• **Work required**
Would you print the material exactly, starting at its first line and ending at the line holding "Click drag handle"?

• **Data**
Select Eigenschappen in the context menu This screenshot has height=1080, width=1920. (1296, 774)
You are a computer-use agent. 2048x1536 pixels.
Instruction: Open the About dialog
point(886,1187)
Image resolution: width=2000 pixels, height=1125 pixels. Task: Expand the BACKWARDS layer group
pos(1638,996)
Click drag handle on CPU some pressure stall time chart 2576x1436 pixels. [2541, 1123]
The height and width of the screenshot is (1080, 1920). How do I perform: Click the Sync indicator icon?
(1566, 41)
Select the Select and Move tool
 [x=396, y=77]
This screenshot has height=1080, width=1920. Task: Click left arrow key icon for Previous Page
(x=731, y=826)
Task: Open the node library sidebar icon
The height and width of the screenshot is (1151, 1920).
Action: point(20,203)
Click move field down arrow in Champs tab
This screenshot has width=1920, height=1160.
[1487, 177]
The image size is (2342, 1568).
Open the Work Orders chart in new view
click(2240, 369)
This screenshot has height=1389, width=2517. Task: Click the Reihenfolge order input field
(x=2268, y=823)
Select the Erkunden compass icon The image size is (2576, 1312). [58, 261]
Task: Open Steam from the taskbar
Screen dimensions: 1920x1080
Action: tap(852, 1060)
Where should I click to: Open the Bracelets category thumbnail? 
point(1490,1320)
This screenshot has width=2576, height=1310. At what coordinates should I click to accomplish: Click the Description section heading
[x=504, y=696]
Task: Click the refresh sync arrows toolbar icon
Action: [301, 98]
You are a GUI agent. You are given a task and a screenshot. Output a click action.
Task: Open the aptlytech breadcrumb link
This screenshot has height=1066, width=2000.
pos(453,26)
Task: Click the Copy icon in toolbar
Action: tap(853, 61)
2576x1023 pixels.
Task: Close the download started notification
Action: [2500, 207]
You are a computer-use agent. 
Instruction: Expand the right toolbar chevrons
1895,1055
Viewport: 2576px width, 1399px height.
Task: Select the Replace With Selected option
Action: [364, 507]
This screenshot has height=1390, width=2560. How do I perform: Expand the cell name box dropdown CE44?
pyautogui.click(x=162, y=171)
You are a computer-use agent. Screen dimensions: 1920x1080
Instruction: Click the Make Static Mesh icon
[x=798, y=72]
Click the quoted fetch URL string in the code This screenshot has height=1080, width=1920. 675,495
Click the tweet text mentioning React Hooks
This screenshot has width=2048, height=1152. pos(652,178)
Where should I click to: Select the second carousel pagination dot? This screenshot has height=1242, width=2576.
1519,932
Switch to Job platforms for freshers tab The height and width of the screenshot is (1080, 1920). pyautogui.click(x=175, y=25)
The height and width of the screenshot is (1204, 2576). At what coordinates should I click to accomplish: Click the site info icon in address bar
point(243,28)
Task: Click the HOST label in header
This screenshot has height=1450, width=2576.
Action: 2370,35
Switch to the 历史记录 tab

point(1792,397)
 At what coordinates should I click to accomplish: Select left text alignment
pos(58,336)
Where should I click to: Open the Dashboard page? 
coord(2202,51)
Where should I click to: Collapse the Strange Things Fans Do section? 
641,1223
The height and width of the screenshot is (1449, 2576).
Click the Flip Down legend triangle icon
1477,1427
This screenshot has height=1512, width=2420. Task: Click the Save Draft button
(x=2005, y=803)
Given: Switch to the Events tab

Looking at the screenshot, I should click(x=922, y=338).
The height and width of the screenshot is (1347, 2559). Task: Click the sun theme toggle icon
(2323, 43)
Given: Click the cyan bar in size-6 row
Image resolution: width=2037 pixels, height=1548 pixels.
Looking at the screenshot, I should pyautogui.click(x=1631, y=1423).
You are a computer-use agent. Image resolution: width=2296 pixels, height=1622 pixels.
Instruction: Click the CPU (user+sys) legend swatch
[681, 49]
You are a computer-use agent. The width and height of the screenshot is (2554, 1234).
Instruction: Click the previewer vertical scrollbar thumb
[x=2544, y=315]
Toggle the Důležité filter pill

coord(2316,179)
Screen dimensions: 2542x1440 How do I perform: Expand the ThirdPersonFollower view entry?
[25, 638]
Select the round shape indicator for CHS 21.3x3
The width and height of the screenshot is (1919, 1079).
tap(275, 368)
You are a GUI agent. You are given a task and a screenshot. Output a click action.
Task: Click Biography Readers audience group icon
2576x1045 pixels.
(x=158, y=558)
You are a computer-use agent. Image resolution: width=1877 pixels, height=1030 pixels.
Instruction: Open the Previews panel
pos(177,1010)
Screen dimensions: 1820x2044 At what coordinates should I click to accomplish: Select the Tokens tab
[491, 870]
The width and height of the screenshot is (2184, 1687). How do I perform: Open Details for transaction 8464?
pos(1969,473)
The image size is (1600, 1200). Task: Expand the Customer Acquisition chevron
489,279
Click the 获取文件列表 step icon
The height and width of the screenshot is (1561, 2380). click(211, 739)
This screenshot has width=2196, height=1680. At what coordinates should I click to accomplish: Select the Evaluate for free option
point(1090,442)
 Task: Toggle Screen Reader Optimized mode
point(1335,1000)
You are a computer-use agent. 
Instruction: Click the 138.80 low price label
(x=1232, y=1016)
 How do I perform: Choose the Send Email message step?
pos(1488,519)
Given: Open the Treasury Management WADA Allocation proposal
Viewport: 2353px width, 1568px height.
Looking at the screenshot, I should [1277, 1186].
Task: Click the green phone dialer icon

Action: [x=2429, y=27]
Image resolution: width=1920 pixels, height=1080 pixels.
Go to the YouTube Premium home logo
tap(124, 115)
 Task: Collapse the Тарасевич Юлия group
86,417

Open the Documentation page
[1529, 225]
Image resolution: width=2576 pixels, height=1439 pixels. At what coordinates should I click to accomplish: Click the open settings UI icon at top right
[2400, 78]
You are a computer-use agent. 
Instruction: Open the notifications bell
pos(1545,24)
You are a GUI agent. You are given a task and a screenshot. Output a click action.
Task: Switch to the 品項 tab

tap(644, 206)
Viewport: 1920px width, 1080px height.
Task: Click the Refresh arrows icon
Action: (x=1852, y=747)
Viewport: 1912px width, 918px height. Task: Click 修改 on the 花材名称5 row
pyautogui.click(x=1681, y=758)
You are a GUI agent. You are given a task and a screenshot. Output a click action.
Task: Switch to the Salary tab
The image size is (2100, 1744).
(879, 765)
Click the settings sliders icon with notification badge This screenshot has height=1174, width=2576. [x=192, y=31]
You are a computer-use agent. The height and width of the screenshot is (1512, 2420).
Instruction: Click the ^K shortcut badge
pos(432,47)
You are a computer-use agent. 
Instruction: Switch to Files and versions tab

• **Expected output**
Select Eigenschappen in the context menu This screenshot has height=1080, width=1920. (1296, 774)
You are a computer-use agent. 2048x1536 pixels.
Instruction: Open the About dialog
point(886,1187)
Image resolution: width=2000 pixels, height=1125 pixels. Task: Expand the BACKWARDS layer group
pos(1638,996)
Click drag handle on CPU some pressure stall time chart 2576x1436 pixels. [2541, 1123]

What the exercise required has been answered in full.